I didn’t expect to get any grapes this year because of the rabbit damage. So I didn’t prune the vines or thin the grapes. We ended up with lots and lots of little grapes.
Debbie glanced at that bowl and asked, “what are you doing with blueberries?” That’s about the size they are.
To make a grape pie you start removing the skins from the grapes. Yes, every one of this little grapes I picked up, pinched it on the end away from the stem, and if everything was right the plup and seed would pop right out.
This made me really wish I’d thinned the grapes so I would have had fewer big plump grapes to skin. It took me about a half hour to skin 4 cups of grapes and by the time I was done there were skins and pulp everywhere and I looked like I’d dispatched a large and very bloody creature with my bare hands.
You cook the pulp briefly and run it through a food mill to remove the seeds. Then you recombine the pulp and the skins. The skins give you the deep purple color and a lot of flavor. Your reward, I guess, for going to the work of skinning all those grapes.
Into the oven it goes and about 45 minutes later…
And after cooling, the splendid result.
It tastes just like you’d expect, like grape jam. It’s a lot of work, but it makes an unusual and tasty pie for a different sort of treat.
Grape Pie For 1 8″ pie
About 4 cups of red grapes
Cornstarch or flour or tapioca
Prepare your favorite 2 crust recipe
Peel the grapes by pinching them at the end opposite the stem, put the seeds and pulp in one bowl and the skins in another
Bring the seeds and pulp to boil and simmer for 5 minutes
Allow to cool and then run through a food mill or colander to remove the seeds
Combine the skins and pulp (they can sit for several hours and continue to pick up flavor and color)
Heat your oven to 450
Add sugar to taste to the grapes. My grapes are very tart and I used about a cup of sugar. If your grapes are sweet you may want to add some lemon juice for tartness.
Add 1/2 teaspoon of salt
Add 1 to 4 tablespoons of cornstarch (or whatever thickener you like).
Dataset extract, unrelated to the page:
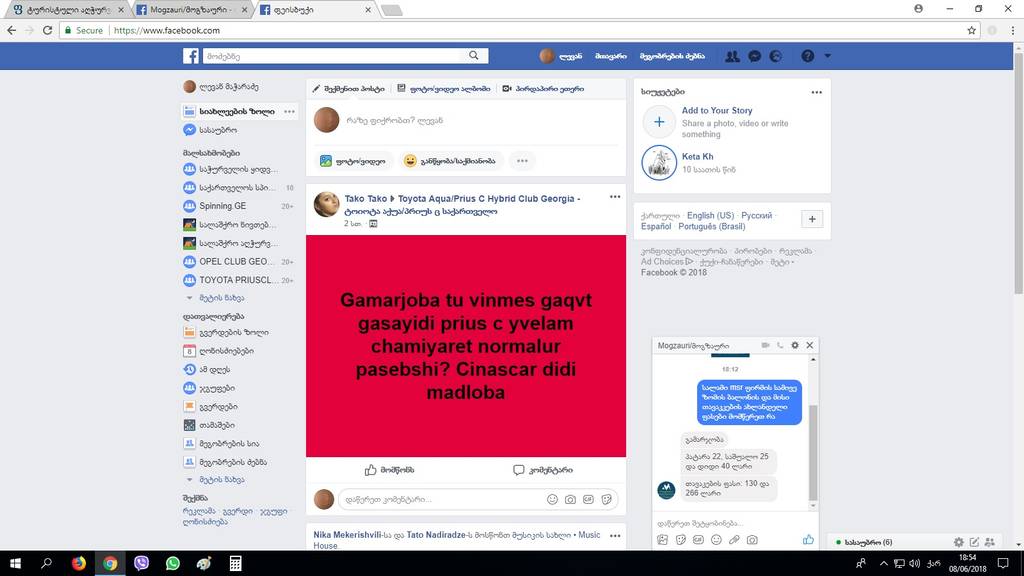Click Add to Your Story
Screen dimensions: 1024x576
coord(717,110)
I used about 3 tablespoons as my grapes were very juicy.
Pour grape mixture into bottom pie crust
Top with dabs of butter if you like
Cover with top crust, seal and crimp and make cuts for venting
Bake 10 minutes at 450 and then turn oven down to 350
Bake another 30 minutes or until bubbling and the crust is golden
Allow to cool several hours at least before slicing.